_Task goal_
Nothing in the records may be altered; repeat them exactly.

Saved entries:
-- Opening Marker --

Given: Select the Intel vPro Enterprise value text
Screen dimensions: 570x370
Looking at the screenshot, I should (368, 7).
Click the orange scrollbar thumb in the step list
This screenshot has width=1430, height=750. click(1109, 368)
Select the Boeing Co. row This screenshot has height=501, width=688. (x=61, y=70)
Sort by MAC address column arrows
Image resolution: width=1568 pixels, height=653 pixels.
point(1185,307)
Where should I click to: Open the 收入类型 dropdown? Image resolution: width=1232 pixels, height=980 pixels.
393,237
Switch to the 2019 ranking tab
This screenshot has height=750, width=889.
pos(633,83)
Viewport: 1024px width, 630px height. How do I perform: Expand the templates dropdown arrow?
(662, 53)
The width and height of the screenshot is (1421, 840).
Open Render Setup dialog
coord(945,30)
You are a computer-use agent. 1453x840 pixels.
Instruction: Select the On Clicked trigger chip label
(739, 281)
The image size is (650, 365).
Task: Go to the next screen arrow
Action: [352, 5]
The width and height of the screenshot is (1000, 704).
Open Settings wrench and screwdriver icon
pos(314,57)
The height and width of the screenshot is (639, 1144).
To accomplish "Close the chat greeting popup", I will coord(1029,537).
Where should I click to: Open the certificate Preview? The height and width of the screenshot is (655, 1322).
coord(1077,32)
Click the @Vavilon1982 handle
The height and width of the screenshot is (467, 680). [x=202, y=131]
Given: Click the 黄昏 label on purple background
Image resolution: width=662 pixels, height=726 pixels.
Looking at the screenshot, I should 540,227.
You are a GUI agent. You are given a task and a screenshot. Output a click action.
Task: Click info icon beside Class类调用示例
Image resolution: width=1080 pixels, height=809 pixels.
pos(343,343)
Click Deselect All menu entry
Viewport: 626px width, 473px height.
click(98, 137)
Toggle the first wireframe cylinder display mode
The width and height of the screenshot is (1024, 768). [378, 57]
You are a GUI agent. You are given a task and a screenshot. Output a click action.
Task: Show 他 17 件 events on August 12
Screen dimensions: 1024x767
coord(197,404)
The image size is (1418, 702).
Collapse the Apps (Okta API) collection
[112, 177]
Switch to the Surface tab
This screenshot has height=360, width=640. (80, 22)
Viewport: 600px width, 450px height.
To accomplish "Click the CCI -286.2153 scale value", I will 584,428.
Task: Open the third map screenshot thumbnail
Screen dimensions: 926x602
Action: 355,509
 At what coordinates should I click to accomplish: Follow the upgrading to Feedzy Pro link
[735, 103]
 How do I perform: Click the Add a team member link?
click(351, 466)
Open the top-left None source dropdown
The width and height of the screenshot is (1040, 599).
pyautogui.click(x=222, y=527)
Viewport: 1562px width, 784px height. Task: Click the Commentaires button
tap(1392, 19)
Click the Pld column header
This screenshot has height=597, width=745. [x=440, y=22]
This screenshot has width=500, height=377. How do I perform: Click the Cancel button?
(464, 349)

-- Closing Marker --

_Output for this exercise_
Given: Select the Intel vPro Enterprise value text
Screen dimensions: 570x370
Looking at the screenshot, I should (368, 7).
Click the orange scrollbar thumb in the step list
This screenshot has width=1430, height=750. click(1109, 368)
Select the Boeing Co. row This screenshot has height=501, width=688. (x=61, y=70)
Sort by MAC address column arrows
Image resolution: width=1568 pixels, height=653 pixels.
point(1185,307)
Where should I click to: Open the 收入类型 dropdown? Image resolution: width=1232 pixels, height=980 pixels.
393,237
Switch to the 2019 ranking tab
This screenshot has height=750, width=889.
pos(633,83)
Viewport: 1024px width, 630px height. How do I perform: Expand the templates dropdown arrow?
(662, 53)
The width and height of the screenshot is (1421, 840).
Open Render Setup dialog
coord(945,30)
You are a computer-use agent. 1453x840 pixels.
Instruction: Select the On Clicked trigger chip label
(739, 281)
The image size is (650, 365).
Task: Go to the next screen arrow
Action: [352, 5]
The width and height of the screenshot is (1000, 704).
Open Settings wrench and screwdriver icon
pos(314,57)
The height and width of the screenshot is (639, 1144).
To accomplish "Close the chat greeting popup", I will coord(1029,537).
Where should I click to: Open the certificate Preview? The height and width of the screenshot is (655, 1322).
coord(1077,32)
Click the @Vavilon1982 handle
The height and width of the screenshot is (467, 680). [x=202, y=131]
Given: Click the 黄昏 label on purple background
Image resolution: width=662 pixels, height=726 pixels.
Looking at the screenshot, I should 540,227.
You are a GUI agent. You are given a task and a screenshot. Output a click action.
Task: Click info icon beside Class类调用示例
Image resolution: width=1080 pixels, height=809 pixels.
pos(343,343)
Click Deselect All menu entry
Viewport: 626px width, 473px height.
click(98, 137)
Toggle the first wireframe cylinder display mode
The width and height of the screenshot is (1024, 768). [378, 57]
You are a GUI agent. You are given a task and a screenshot. Output a click action.
Task: Show 他 17 件 events on August 12
Screen dimensions: 1024x767
coord(197,404)
The image size is (1418, 702).
Collapse the Apps (Okta API) collection
[112, 177]
Switch to the Surface tab
This screenshot has height=360, width=640. (80, 22)
Viewport: 600px width, 450px height.
To accomplish "Click the CCI -286.2153 scale value", I will 584,428.
Task: Open the third map screenshot thumbnail
Screen dimensions: 926x602
Action: 355,509
 At what coordinates should I click to accomplish: Follow the upgrading to Feedzy Pro link
[735, 103]
 How do I perform: Click the Add a team member link?
click(351, 466)
Open the top-left None source dropdown
The width and height of the screenshot is (1040, 599).
pyautogui.click(x=222, y=527)
Viewport: 1562px width, 784px height. Task: Click the Commentaires button
tap(1392, 19)
Click the Pld column header
This screenshot has height=597, width=745. [x=440, y=22]
This screenshot has width=500, height=377. How do I perform: Click the Cancel button?
(464, 349)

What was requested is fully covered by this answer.